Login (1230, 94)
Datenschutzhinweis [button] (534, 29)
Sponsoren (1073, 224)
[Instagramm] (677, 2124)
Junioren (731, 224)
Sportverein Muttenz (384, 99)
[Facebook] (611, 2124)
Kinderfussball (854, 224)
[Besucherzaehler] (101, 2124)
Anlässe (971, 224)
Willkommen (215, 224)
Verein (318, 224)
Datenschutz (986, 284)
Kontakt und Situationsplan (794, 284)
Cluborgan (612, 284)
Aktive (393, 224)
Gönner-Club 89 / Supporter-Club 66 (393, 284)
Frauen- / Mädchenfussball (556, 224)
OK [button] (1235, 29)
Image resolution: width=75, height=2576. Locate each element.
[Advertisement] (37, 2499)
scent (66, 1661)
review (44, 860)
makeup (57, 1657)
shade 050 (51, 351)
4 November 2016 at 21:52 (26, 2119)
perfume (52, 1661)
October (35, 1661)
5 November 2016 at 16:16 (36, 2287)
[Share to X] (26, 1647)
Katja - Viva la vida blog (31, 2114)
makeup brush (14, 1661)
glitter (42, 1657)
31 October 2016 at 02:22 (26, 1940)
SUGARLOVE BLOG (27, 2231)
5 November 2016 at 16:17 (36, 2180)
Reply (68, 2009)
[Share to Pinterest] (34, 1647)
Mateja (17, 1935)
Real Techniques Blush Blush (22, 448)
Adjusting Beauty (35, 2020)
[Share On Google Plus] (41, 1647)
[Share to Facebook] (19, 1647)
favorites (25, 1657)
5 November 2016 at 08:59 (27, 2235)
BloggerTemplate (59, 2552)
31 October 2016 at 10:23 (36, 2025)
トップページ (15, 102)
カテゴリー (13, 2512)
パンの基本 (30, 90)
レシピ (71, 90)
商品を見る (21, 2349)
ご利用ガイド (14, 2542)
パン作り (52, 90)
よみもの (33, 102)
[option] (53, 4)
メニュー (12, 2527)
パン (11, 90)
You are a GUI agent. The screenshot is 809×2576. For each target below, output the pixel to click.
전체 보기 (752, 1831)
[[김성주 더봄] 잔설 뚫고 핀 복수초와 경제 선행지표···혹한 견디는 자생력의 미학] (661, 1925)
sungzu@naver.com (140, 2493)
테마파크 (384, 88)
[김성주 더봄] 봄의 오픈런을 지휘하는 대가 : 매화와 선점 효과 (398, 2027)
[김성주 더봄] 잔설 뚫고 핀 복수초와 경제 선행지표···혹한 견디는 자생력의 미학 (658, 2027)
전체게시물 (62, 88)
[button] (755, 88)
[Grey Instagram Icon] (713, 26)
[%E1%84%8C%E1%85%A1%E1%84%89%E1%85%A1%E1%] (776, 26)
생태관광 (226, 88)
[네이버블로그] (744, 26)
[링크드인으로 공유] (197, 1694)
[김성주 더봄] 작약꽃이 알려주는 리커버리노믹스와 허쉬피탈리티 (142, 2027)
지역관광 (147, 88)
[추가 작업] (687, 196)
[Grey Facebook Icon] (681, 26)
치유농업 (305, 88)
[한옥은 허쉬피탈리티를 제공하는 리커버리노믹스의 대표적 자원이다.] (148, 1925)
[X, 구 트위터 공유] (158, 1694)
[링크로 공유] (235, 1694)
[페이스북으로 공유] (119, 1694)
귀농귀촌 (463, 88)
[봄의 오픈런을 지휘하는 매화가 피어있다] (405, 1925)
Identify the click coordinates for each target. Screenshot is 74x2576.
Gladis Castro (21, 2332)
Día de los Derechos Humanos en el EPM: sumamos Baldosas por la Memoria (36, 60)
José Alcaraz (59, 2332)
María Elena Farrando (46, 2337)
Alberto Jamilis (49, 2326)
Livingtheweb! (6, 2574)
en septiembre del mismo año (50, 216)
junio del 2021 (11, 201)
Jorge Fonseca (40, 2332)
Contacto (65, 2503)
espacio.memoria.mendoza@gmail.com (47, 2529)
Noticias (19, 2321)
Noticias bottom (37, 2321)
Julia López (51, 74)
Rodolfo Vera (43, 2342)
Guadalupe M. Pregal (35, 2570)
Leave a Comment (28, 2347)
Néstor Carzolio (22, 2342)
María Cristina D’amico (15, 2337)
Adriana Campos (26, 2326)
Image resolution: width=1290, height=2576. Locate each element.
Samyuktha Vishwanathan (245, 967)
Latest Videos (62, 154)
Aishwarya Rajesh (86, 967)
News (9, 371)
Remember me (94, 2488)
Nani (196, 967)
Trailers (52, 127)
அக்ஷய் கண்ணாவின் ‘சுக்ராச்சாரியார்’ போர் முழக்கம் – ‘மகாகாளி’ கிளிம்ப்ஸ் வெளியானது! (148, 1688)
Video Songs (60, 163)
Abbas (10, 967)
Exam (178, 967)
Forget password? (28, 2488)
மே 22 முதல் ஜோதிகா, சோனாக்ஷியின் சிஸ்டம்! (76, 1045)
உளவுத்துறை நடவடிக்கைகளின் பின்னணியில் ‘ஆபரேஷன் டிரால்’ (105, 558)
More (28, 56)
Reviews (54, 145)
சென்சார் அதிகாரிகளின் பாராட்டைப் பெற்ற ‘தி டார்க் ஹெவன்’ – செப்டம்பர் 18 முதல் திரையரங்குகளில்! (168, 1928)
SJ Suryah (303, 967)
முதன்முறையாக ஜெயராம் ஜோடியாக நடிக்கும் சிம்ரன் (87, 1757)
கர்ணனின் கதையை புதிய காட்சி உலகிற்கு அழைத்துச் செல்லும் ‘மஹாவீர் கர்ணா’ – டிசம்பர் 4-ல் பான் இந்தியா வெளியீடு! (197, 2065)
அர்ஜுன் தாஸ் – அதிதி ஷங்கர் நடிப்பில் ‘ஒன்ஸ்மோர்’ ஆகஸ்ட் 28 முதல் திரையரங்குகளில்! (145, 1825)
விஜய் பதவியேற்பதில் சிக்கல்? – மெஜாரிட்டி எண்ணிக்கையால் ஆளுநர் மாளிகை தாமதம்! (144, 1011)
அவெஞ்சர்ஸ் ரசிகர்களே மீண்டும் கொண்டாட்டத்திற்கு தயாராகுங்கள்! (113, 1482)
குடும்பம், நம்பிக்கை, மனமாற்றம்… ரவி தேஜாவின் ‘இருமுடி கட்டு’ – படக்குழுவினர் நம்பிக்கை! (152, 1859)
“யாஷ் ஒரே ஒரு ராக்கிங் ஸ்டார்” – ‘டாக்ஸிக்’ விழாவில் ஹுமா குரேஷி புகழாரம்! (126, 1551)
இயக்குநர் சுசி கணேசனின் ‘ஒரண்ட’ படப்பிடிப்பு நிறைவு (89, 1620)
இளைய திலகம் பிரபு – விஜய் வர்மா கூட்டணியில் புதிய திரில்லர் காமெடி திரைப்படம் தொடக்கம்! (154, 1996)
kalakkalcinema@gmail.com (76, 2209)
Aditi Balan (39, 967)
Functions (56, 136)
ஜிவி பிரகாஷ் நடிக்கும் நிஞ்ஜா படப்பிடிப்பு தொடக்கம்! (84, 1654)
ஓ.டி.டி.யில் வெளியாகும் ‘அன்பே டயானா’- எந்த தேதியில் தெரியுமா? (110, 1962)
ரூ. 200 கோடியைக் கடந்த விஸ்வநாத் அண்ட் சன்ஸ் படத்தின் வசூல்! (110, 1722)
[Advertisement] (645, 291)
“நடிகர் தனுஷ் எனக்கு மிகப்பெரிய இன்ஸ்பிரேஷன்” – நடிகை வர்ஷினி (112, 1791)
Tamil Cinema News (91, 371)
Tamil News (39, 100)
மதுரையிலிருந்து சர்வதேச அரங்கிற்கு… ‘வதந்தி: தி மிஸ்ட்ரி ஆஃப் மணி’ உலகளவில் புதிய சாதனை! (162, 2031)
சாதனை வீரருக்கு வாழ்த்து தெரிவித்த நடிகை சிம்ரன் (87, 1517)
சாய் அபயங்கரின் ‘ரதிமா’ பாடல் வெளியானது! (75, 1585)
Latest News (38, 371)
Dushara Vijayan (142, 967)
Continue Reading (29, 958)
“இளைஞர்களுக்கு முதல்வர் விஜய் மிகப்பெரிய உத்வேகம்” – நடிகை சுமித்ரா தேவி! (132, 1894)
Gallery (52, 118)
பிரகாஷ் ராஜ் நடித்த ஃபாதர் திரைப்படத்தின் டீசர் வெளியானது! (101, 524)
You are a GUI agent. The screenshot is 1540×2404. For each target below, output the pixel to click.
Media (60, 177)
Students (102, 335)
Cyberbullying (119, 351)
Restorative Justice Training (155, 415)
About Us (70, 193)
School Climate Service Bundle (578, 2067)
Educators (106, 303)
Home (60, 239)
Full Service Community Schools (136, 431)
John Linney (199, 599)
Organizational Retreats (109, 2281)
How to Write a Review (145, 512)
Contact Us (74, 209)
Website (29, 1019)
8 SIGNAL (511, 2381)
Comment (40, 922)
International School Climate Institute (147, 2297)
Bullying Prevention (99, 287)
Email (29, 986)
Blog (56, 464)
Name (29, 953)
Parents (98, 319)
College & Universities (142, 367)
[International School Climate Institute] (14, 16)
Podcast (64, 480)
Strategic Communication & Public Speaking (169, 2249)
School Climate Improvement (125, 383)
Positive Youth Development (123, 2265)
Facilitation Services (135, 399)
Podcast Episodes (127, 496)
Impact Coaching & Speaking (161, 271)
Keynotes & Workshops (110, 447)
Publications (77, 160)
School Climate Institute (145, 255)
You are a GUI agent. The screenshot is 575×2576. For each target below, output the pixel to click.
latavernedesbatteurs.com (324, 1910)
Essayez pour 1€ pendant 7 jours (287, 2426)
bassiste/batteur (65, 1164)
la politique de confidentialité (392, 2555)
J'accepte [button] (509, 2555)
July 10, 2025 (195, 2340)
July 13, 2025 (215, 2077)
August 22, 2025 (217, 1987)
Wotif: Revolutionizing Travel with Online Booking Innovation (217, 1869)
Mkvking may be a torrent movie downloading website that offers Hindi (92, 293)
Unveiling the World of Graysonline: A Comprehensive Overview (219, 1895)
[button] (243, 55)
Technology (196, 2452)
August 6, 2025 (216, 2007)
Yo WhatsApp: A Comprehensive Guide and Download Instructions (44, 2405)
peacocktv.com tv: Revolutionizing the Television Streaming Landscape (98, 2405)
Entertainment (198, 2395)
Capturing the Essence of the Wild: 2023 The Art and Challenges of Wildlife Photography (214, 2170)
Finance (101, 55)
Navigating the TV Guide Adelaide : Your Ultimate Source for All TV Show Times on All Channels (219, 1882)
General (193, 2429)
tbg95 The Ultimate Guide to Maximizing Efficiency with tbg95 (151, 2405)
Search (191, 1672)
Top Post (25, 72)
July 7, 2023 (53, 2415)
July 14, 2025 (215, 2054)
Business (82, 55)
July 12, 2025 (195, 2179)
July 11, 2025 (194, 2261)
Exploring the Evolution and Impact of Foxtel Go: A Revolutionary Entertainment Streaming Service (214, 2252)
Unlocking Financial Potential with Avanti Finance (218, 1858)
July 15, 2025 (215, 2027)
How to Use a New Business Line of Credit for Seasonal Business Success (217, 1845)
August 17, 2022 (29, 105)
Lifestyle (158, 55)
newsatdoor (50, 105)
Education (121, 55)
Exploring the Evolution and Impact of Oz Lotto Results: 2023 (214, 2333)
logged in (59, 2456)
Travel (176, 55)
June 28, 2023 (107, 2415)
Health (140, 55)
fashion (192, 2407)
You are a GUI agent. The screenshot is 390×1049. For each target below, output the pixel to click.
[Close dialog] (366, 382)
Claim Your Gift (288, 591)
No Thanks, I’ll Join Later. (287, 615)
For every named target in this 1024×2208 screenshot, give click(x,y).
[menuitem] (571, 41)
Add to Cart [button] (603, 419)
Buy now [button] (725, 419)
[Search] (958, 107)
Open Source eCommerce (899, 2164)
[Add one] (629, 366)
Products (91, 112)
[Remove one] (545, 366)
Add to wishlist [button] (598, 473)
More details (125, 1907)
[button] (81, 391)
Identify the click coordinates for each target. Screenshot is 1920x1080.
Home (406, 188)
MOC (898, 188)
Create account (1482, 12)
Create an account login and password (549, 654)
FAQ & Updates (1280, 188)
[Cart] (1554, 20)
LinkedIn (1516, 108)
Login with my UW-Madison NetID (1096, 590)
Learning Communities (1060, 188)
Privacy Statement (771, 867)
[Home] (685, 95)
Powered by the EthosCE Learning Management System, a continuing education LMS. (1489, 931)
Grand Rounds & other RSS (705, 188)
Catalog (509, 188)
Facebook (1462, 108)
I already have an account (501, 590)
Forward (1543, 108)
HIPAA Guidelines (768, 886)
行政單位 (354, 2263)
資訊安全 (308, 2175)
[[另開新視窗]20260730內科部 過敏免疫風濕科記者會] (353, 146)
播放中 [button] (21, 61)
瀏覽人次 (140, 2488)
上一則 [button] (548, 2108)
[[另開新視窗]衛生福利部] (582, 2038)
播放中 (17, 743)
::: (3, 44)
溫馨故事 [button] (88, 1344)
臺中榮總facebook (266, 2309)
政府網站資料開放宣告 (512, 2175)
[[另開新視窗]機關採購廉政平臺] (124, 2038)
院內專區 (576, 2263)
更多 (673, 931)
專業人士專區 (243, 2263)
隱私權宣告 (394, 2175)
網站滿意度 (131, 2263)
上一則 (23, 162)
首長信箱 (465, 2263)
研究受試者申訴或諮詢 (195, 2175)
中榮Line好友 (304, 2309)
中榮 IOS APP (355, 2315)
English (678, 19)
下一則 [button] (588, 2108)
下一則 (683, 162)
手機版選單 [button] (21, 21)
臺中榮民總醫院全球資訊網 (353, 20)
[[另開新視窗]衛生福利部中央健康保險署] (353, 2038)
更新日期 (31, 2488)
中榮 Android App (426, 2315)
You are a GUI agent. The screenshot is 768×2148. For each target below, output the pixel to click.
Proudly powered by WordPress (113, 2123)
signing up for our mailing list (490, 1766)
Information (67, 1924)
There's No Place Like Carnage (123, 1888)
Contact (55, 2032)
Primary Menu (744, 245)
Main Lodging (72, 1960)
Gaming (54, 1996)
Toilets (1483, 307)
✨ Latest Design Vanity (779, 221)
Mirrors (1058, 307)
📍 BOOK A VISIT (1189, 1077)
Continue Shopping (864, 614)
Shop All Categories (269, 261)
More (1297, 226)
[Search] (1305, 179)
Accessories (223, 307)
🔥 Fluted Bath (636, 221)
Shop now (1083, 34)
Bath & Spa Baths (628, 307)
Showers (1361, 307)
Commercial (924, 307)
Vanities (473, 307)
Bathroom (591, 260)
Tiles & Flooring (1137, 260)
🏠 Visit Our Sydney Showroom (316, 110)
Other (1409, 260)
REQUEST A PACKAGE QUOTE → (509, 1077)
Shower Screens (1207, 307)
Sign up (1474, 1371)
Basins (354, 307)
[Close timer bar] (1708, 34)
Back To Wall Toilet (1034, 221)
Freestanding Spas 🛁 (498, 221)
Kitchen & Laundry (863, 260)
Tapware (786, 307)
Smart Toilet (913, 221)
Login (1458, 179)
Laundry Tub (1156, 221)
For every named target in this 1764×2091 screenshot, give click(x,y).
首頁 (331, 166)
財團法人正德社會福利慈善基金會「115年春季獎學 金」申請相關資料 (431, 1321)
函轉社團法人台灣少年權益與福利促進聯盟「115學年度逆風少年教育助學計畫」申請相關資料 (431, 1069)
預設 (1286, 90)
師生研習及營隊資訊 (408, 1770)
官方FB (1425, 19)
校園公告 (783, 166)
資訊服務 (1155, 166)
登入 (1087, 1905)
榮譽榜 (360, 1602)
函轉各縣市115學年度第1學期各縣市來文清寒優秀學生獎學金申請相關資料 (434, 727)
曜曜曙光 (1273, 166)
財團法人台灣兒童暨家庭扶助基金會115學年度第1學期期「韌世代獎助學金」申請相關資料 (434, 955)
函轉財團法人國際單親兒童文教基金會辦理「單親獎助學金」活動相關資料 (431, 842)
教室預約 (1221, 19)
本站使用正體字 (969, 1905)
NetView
==================================================
What you return must be an exact retyping of the lines above starting at the line with "Gönner-Club 89 / Supporter-Club 66 (393, 284)" and ending at the line with "5 November 2016 at 16:17 (36, 2180)", and nothing besides.

# RESULT:
Gönner-Club 89 / Supporter-Club 66 (393, 284)
Frauen- / Mädchenfussball (556, 224)
OK [button] (1235, 29)
Image resolution: width=75, height=2576. Locate each element.
[Advertisement] (37, 2499)
scent (66, 1661)
review (44, 860)
makeup (57, 1657)
shade 050 (51, 351)
4 November 2016 at 21:52 (26, 2119)
perfume (52, 1661)
October (35, 1661)
5 November 2016 at 16:16 (36, 2287)
[Share to X] (26, 1647)
Katja - Viva la vida blog (31, 2114)
makeup brush (14, 1661)
glitter (42, 1657)
31 October 2016 at 02:22 (26, 1940)
SUGARLOVE BLOG (27, 2231)
5 November 2016 at 16:17 (36, 2180)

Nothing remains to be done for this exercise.